Ogni volta che compare sui media, il sorriso di Giulia Cecchettin emoziona: mai come in questo tremendo 105° caso di femminicidio in Italia in questo 2023 l’opinione pubblica si è sentita coinvolta, si è preoccupata dopo la sparizione della giovane di Vigonovo e del fidanzato Filippo Turetta, ha mantenuto il fiato sospeso durante la settimana di assenza, infine si è commossa per il barbaro assassinio e ha sentito la rabbia montare per un gesto – l’ennesimo – di una violenza estrema, razionalmente inconcepibile, eppure reale.

Alberto Pellai è medico e psicoterapeuta, ha una lunga esperienza di accompagnamento di adolescenti e giovani ed è autore di molti libri e articoli importanti sul tema. “In molti casi di violenza di genere, il sostrato culturale ha un ruolo centrale – spiega –. Oggi si percepisce di più la preoccupazione di possedere rispetto a quella di condividere, nelle relazioni rischia di instaurarsi una gerarchia di potere e quindi l’idea di stare sì con una persona, a patto che si comporti secondo i miei desiderata. Il film di Paola Cortellesi «C’è ancora domani» racconta bene come questa cornice di violenza intrafamiliare sia tuttora una pratica subita e tutto sommato tollerata nel contesto socioculturale.

Che cosa può portare un giovane uomo a diventare così violento?

E’ complesso esprimersi su una persona che non si conosce. L’impressione è che si tratti di un giovane uomo poco individuato e molto isolato, senza grandi riferimenti affettivi, un po’ perso nella vita, con una percezione di sé tutta concentrata nella relazione con Giulia. Molto spesso dietro episodi come questo si cela una spiccata fragilità emotiva, l’incapacità di affrontare il dolore, l’abbandono, la paura, la solitudine, tutte sfide evolutive con cui dobbiamo confrontarci nel nostro percorso di vita. Forse i giovani di oggi sono più protetti, vivono una felicità costruita già più sull’obbedienza che sul conflitto, c’è poca rivolta nella loro vita, un passaggio che contribuisce a far di me quello che io voglio e non quello che gli altri desiderano.

C’è una questione specifica che riguarda il maschio?

La fragilità emotiva è un tratto dell’età evolutiva e non dovrebbe avere un genere, eppure osserviamo ogni giorno come le ragazze siano più capaci di chiedere aiuto e di rimanere in contatto con le loro emozioni, anche quelle negative. I maschi spesso sono trascinati da un terapeuta, oppure vengono i genitori chiedendo cosa possono fare per loro. In alcuni casi i padri temono che i figli chiedano aiuto, sopravvive lo stereotipo secondo cui il maschio dovrebbe arrangiarsi da solo.
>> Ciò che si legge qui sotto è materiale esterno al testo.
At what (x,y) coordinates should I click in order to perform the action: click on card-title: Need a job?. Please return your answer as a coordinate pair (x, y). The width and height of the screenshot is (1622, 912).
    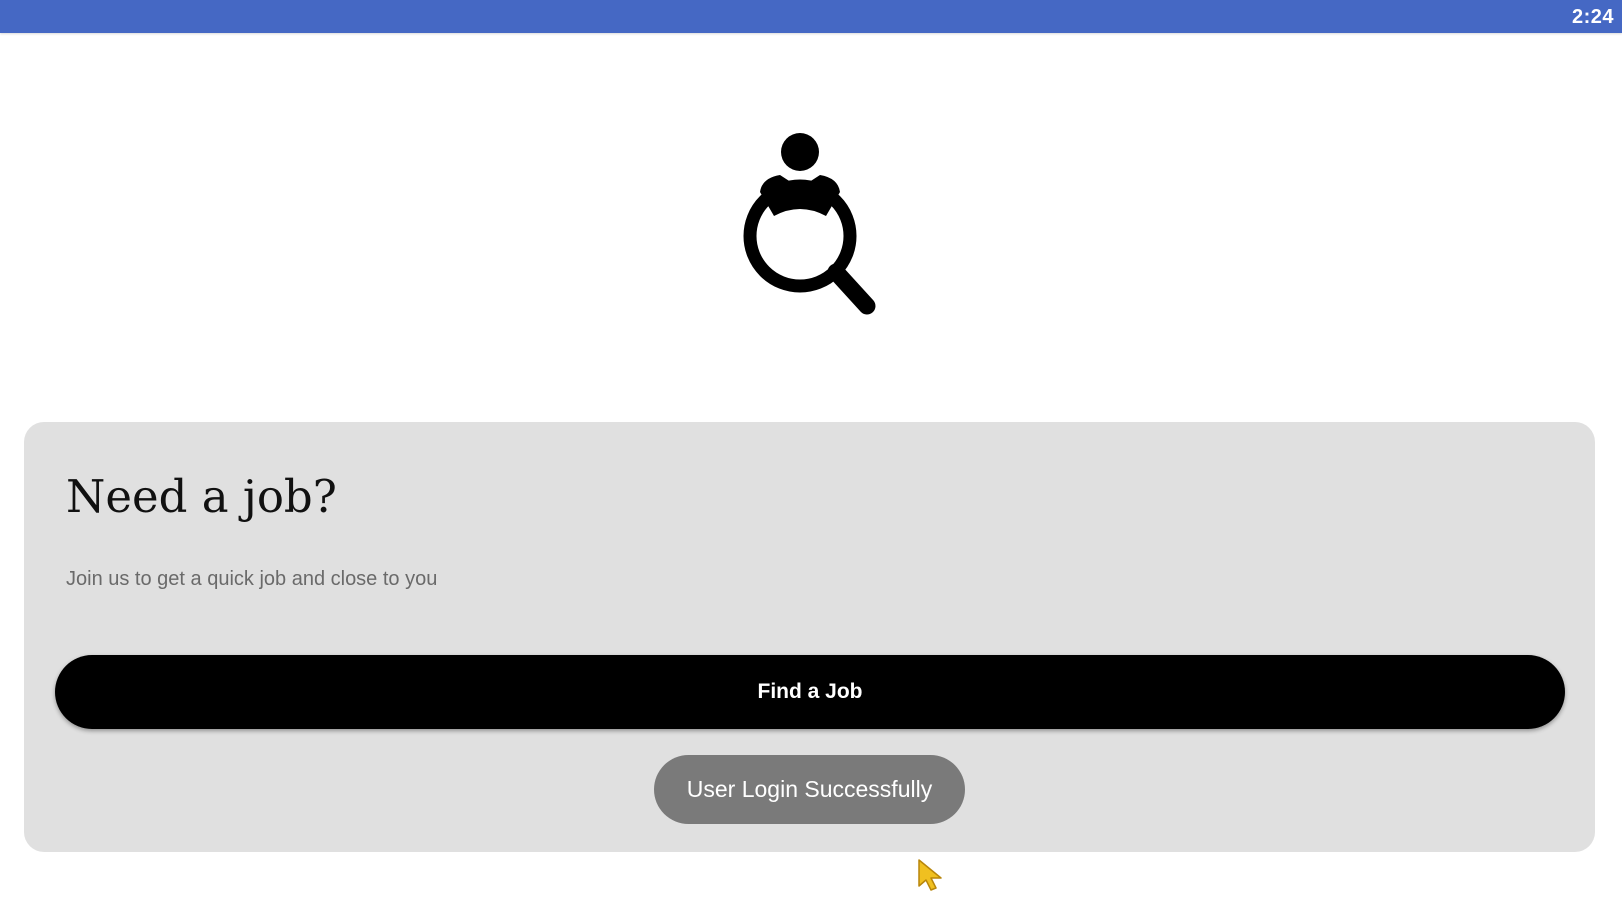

La politica parla di progetti educativi in ambito scolastico. E’ di questo che abbiamo bisogno?

Abbiamo bisogno di maggior competenza educativa a tutti i livelli. I genitori sono sempre quelli, ma il mondo è cambiato molto, oggi le sfide sono moltissime e provengono anche dalla vita virtuale di bambini e ragazzi di cui non comprendiamo molto. E’ importante che l’adulto non sfugga alla propria responsabilità educativa. In questo senso il padre di Giulia ha dato una dimostrazione magistrale anche nella tragedia.